=== Begin Enclosure ===

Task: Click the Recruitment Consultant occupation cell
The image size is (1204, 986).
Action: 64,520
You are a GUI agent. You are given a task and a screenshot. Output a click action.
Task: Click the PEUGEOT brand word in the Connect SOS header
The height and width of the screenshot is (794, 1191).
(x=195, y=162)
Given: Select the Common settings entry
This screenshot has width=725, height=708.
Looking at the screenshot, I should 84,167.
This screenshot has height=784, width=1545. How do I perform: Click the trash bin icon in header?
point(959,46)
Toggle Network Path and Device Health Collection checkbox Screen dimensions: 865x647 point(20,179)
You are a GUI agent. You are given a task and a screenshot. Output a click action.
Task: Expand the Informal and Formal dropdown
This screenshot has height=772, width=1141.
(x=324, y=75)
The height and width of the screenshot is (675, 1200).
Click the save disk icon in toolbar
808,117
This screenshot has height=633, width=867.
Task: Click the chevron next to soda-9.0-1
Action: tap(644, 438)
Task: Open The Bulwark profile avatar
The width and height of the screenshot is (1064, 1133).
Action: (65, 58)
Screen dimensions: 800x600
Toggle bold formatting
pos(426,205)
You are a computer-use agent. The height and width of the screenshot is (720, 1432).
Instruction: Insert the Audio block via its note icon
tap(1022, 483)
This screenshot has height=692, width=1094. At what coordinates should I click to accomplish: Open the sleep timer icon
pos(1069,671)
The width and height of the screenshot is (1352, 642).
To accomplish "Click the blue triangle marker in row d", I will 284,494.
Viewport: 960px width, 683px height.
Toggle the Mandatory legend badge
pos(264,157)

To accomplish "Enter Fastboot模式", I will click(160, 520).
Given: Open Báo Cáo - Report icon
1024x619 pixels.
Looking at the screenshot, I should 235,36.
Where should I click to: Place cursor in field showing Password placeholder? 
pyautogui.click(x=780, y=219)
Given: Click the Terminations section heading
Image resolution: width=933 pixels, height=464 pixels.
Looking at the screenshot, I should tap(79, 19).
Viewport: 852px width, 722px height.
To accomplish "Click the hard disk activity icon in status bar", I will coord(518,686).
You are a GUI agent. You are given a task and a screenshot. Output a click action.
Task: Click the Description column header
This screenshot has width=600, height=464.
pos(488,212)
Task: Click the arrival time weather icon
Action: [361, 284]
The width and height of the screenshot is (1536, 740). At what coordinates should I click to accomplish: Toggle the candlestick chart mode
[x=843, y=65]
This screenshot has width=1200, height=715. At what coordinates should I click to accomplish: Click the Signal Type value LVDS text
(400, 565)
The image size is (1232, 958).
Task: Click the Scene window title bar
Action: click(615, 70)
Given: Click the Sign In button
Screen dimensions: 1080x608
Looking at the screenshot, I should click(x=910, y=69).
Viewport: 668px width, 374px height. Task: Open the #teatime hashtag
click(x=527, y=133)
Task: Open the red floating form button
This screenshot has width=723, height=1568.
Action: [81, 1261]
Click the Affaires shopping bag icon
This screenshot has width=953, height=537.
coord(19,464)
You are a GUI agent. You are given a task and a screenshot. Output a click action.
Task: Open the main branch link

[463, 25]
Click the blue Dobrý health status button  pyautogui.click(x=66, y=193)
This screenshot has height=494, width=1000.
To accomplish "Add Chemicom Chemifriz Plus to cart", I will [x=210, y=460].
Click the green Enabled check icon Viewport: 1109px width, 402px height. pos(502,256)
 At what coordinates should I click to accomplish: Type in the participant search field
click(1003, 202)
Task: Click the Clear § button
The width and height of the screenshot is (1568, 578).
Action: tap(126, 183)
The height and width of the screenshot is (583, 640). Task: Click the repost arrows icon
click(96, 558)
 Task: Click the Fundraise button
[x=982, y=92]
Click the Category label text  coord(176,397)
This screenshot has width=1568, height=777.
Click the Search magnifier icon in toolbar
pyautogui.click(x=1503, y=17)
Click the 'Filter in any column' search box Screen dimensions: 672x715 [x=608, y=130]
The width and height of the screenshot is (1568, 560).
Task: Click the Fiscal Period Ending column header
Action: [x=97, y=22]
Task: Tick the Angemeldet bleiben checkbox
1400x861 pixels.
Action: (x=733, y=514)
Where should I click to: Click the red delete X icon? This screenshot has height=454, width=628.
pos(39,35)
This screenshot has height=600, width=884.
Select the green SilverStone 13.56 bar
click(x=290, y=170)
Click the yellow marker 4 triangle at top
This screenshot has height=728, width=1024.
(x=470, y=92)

=== End Enclosure ===

● **Work required**
Which lines above hold the word "will"? Copy each of them.

● **Finished task**
To accomplish "Click the blue triangle marker in row d", I will 284,494.
To accomplish "Enter Fastboot模式", I will click(160, 520).
To accomplish "Click the hard disk activity icon in status bar", I will coord(518,686).
To accomplish "Add Chemicom Chemifriz Plus to cart", I will [x=210, y=460].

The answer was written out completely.